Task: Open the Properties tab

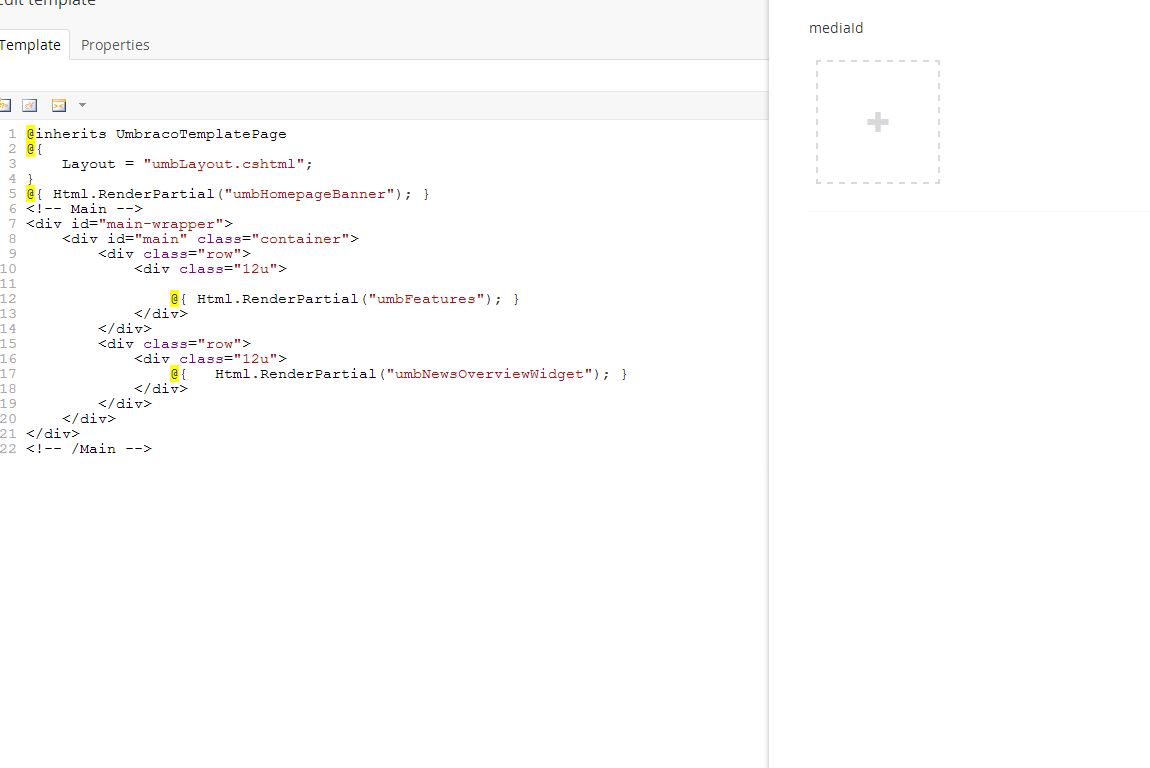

--

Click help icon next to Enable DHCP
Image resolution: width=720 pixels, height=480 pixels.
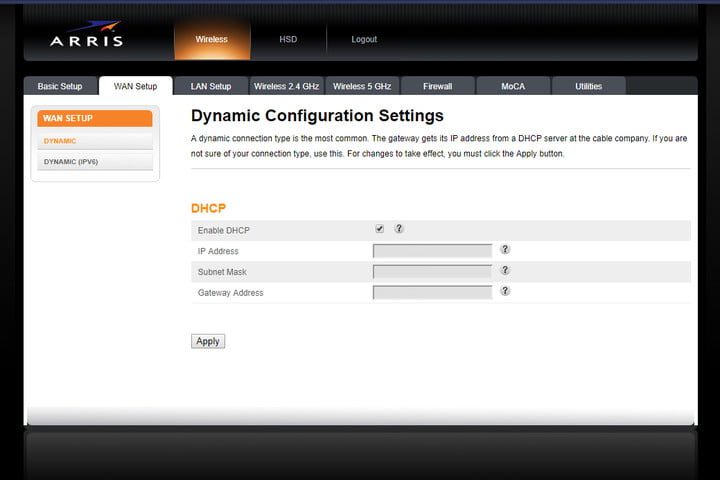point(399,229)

* * *

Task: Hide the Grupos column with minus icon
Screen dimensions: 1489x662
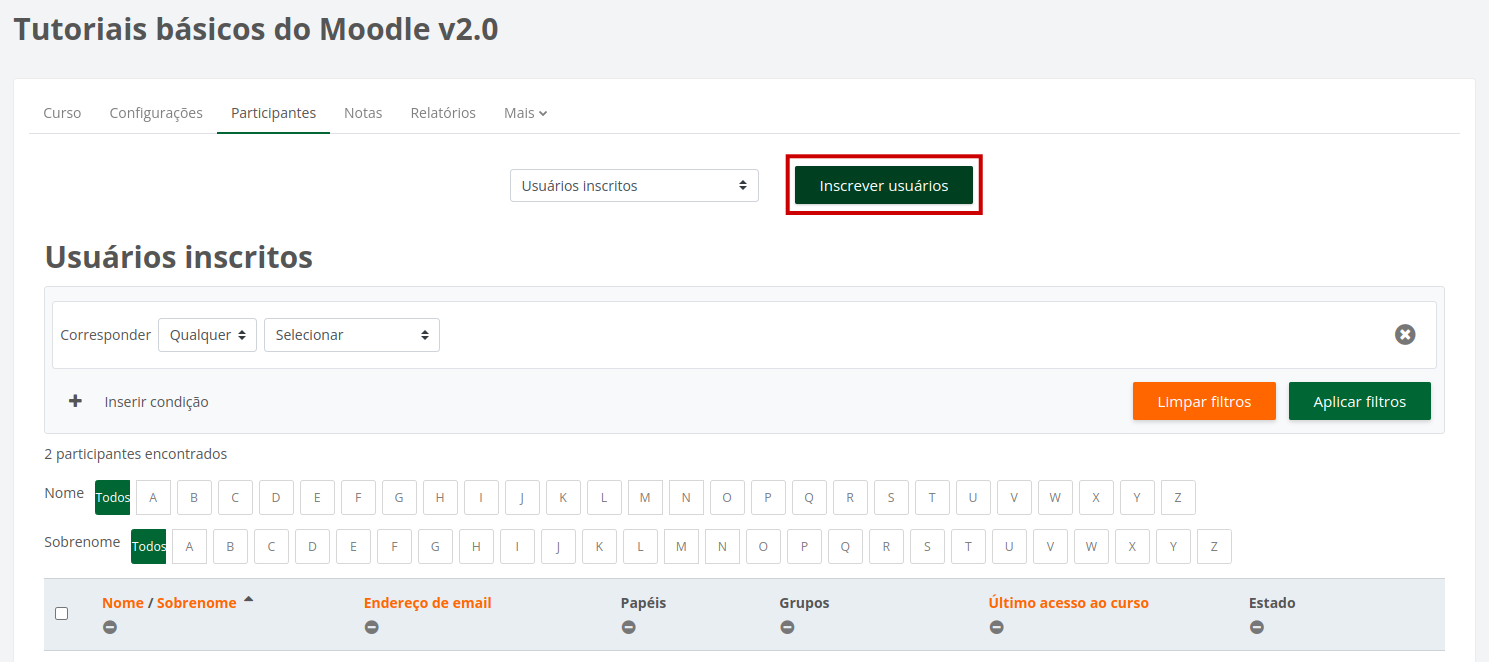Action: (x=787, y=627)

Activity | Show the lines of the listing above with "icon".

Your response |
Click help icon next to Enable DHCP
Task: Hide the Grupos column with minus icon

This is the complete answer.